Il est cependant simpliste d'invoquer la rétroaction de la vapeur d'eau sans considérer le deuxième élément propre à l'atmosphère terrestre, peut-être plus décisif encore, l'existence des nuages. Certes, les nuages ne manquent pas sur d'autres planètes ; mais il n'y a que sur la Terre qu'ils jouent un rôle à la fois important (bien plus que sur Mars, où ils sont rares) et variable, puisqu'ils ne couvrent pas la totalité de la planète (comme c'est le cas sur Vénus) mais seulement entre la moitié et les deux tiers de sa surface. Les nuages réfléchissent en effet assez bien la lumière solaire. On pense donc d'habitude que si l'on augmente la nébulosité, on refroidit du même coup la surface de la Terre; et c'est souvent bien le cas. Mais en même temps, les nuages bloquent aussi le rayonnement infrarouge. On sait qu'une nuit sans nuages peut être extrêmement fraîche; une nuit nuageuse, très douce. Dans nos régions, pendant les nuits d'hiver, c'est l'action essentielle des nuages dans le bilan radiatif ; dans la nuit polaire, c'est leur fonction exclusive. Voilà donc un phénomène capital pour la détermination et l'évolution des climats, qui vient perturber le schéma simple du nuage bloquant le Soleil et refroidissant la Terre. Or l'étude de la nébulosité n'en est encore qu'à ses commencements, surtout si l'on veut connaître son rôle à l'échelle du globe. Aristote a dû échafauder une théorie bien laborieuse pour tenter d'expliquer la formation des nuages, pourtant liés à l'eau, à proximité de ce qu'il supposait être la sphère chaude de l'élément " feu ". Mais, même à
la veille de la Seconde Guerre mondiale, on était encore loin de comprendre dans le détail dans quelles conditions la vapeur d'eau gazeuse dans l'atmosphère pouvait se condenser en gouttelettes d'eau liquide ou en cristaux de glace. La formation, la dissipation des nuages, leurs interventions dans les flux de rayonnement font apparaître des processus d'une très grande complexité. Le pouvoir réfléchissant des nuages - leur
albédo -dépend de leur épaisseur, du nombre et de la taille des gouttelettes ou des cristaux dont ils sont composés, et éventuellement de leur contenu en polluants de diverses sortes. Leur effet de serre, en ce qui concerne la planète dans son ensemble, dépend surtout - en plus de ces paramètres - de leur répartition en altitude.

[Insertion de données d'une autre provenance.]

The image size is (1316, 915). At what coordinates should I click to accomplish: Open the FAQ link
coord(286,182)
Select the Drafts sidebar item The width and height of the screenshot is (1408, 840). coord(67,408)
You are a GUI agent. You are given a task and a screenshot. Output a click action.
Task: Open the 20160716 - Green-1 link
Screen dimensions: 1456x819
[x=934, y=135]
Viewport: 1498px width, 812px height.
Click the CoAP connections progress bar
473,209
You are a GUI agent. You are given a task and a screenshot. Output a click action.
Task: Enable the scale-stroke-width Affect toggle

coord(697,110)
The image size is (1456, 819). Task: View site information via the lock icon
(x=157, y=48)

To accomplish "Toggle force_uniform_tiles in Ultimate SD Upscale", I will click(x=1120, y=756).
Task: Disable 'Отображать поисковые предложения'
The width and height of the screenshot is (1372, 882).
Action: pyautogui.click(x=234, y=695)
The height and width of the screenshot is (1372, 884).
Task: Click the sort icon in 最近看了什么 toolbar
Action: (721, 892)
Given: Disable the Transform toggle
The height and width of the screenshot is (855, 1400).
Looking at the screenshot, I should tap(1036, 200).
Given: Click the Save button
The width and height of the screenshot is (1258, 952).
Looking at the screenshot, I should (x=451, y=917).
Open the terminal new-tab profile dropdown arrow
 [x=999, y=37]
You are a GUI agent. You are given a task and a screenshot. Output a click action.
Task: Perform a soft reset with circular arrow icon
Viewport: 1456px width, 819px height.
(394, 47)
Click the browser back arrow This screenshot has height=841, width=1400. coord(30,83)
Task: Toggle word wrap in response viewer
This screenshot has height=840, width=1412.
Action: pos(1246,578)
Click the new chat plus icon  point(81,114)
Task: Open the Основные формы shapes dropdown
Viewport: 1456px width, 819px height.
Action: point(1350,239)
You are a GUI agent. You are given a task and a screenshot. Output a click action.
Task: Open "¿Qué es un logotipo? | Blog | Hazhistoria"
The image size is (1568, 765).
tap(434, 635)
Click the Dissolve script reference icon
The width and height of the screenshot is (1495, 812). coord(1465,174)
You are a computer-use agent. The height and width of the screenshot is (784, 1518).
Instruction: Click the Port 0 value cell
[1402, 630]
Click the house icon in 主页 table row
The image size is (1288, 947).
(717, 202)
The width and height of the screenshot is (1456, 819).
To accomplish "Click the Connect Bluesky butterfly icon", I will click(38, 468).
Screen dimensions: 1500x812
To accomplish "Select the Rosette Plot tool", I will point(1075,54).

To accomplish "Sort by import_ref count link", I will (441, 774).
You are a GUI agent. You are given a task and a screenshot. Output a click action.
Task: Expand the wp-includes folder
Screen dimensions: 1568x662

Les nuages élevés, les cirrus et cumulonimbus, aux sommets très froids et proches de la tropopause, rayonnent peu dans l'infrarouge ; leur effet de serre est donc puissant, puisqu'ils empêchent l'infrarouge émis par les surfaces plus chaudes en bas de s'échapper vers l'espace. Les nuages bas, en revanche, émettent presque autant d'infrarouge que les surfaces qu'ils couvrent, ce qui fait qu'ils ont un effet de serre faible à l'échelle planétaire. Ces nuages et notamment les champs étendus de stratus et strato-cumulus au-dessus des océans -jouent essentiellement un rôle de refroidissement, puisqu'ils réfléchissent la majeure partie du rayonnement solaire, empêchant ainsi son absorption à la surface de la mer. Pour les cumulonimbus, qui réfléchissent fort bien la lumière solaire, les deux effets se compensent à peu près. Les cirrus, souvent très fins, laissent passer davantage de lumière solaire, et c'est généralement l'effet de serre, donc l'effet de réchauffement, qui domine. Cependant, s'ils s'épaississent, leur réflexion du rayonnement solaire pourrait bien devenir dominant, et pour V. Ramanathan et William Collins de l'université de Californie à San Diego, les cirrus des tropiques agiraient comme une sorte de thermostat, limitant l'augmentation des températures à la surface de la mer. Encore faut-il démontrer - point fortement contesté par d'autres chercheurs - qu'à une augmentation de la température de la mer va nécessairement correspondre un renforcement des cirrus. De toute façon, pour bien évaluer cet effet, s'il existe, il faudrait pouvoir calculer de fàçon précise comment les cirrus réfléchissent la lumière solaire, en
fonction des tailles et des formes des cristaux de glace qui les composent.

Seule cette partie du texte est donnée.